--- START Task material ---

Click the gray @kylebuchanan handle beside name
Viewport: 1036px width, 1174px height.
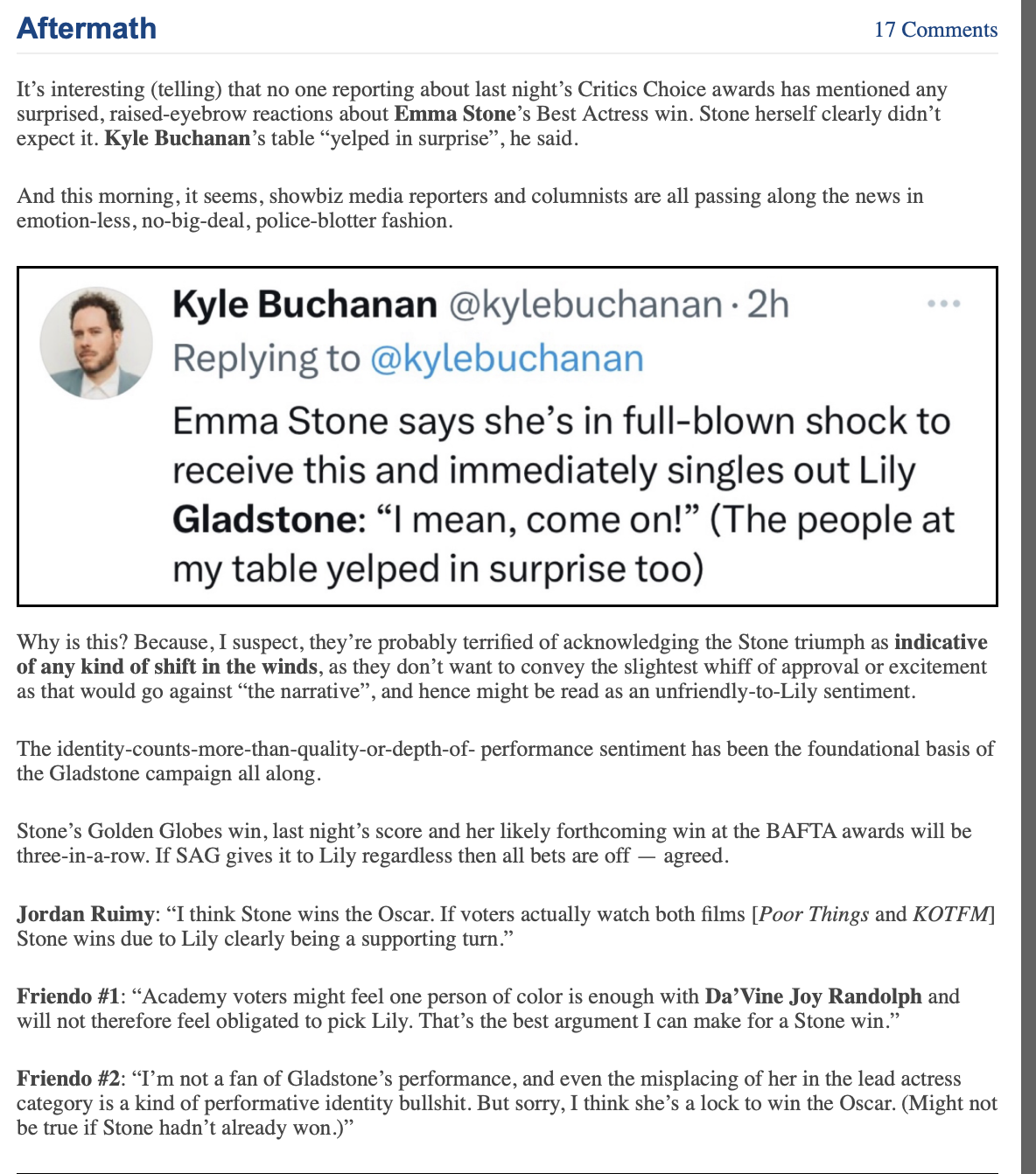[585, 304]
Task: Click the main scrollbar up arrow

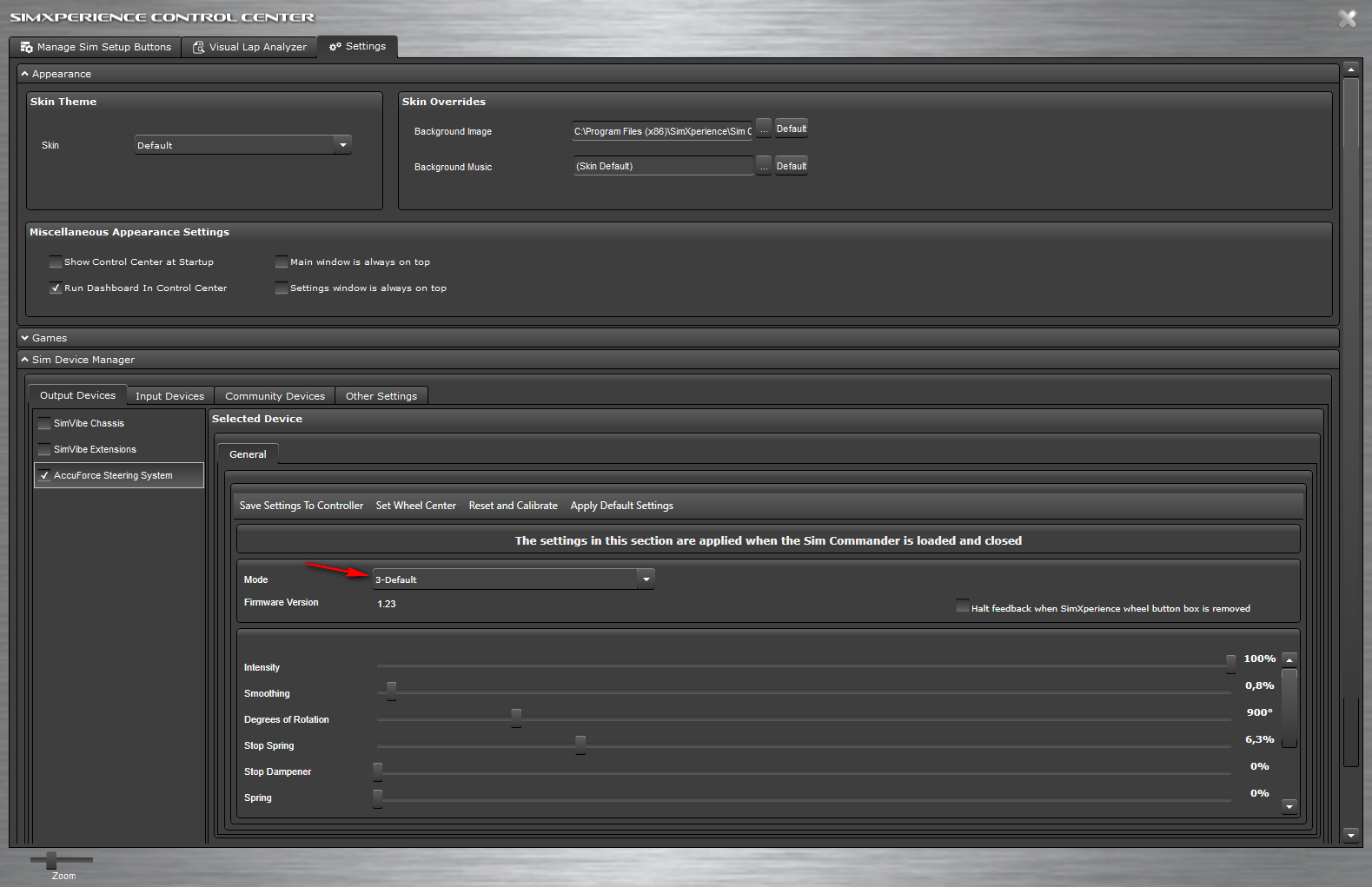Action: click(1350, 69)
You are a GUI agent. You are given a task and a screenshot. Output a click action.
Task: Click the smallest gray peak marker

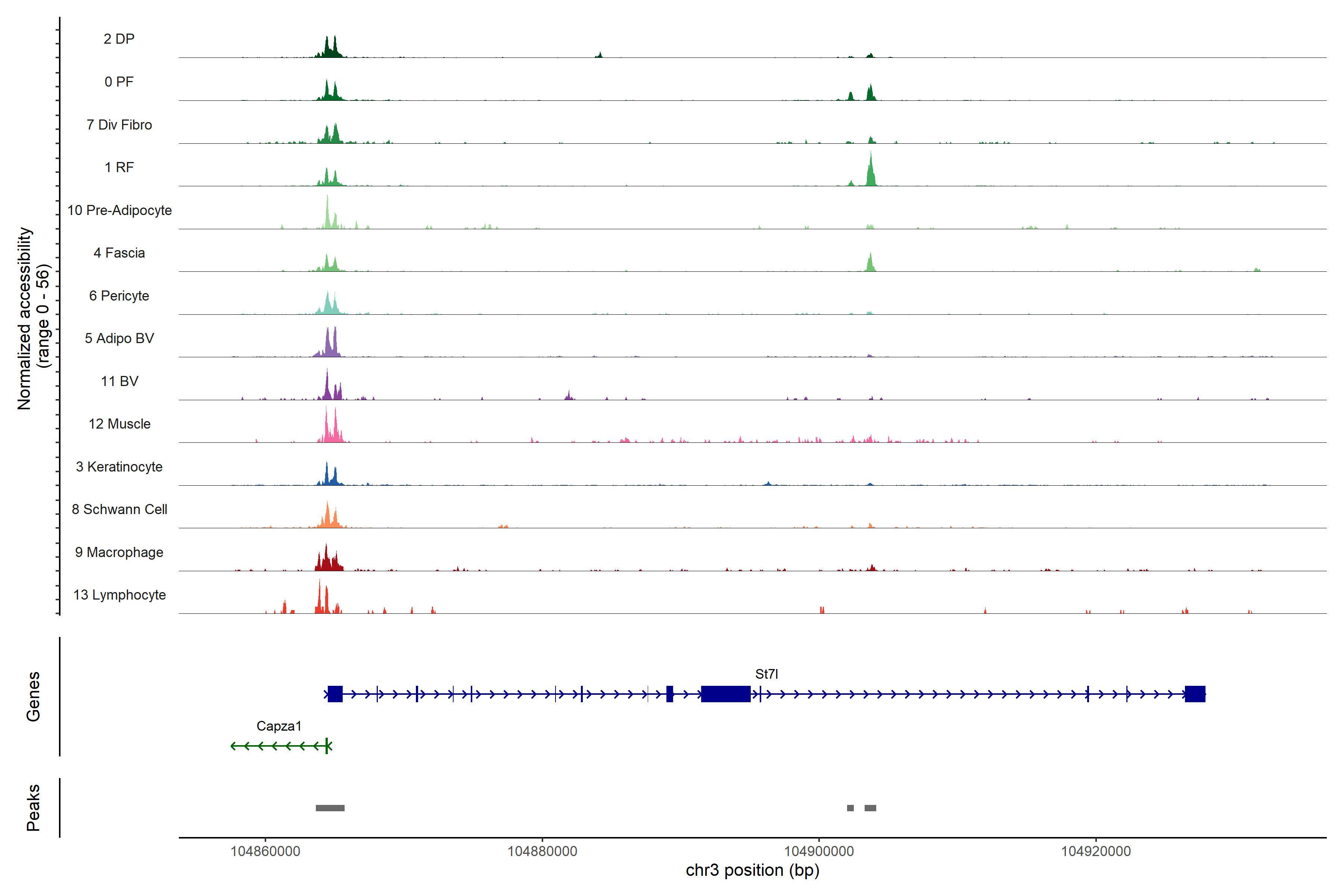pyautogui.click(x=850, y=808)
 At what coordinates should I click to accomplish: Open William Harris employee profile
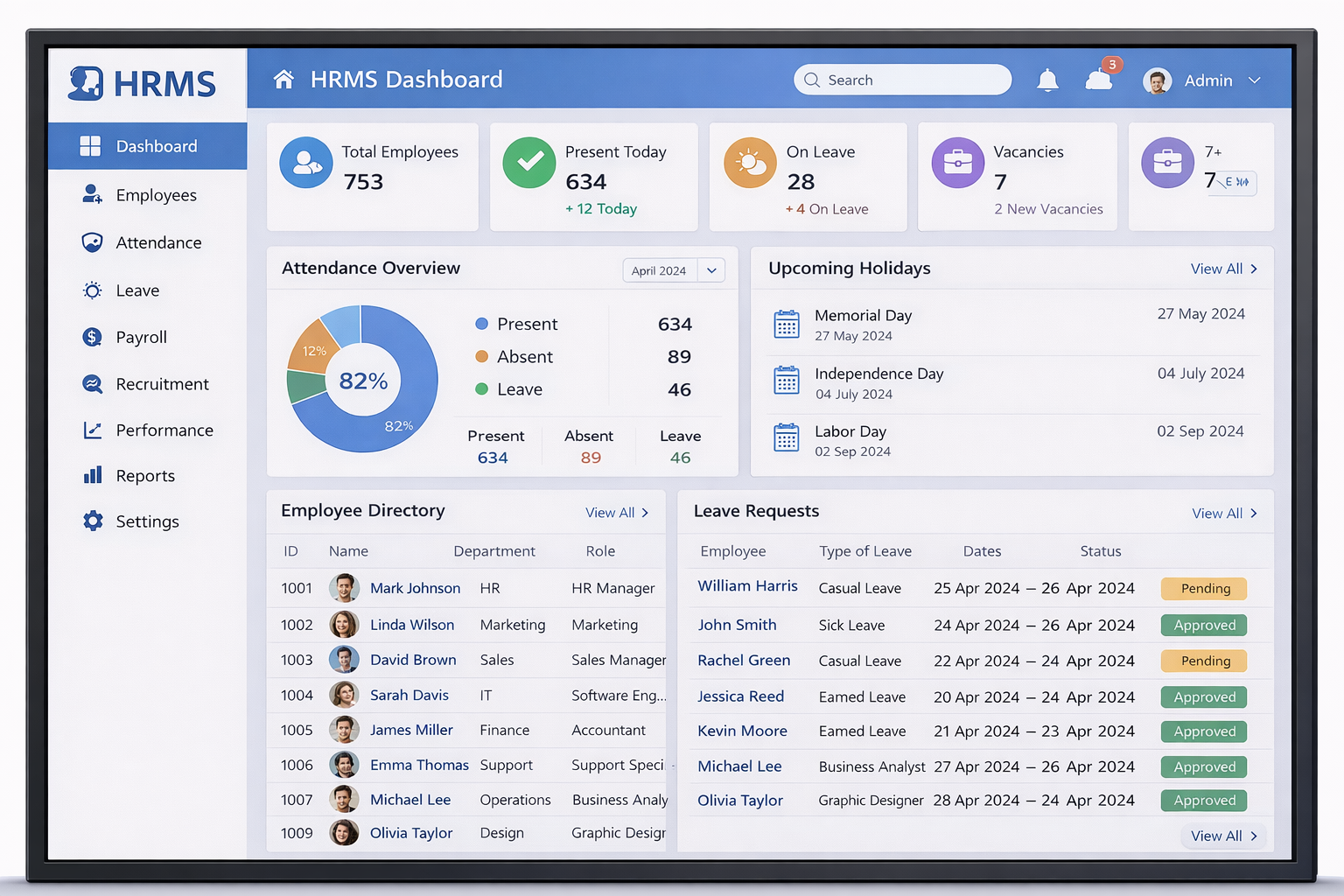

--- END Task material ---

The request: Please reproduce, word for word, the part of the records that opens with the line containing "You are a GUI" and runs through the end of the records. Leave the pictures out of your answer.

Finished task:
You are a GUI agent. You are given a task and a screenshot. Output a click action.
Task: Click the smallest gray peak marker

pyautogui.click(x=850, y=808)
 At what coordinates should I click to accomplish: Open William Harris employee profile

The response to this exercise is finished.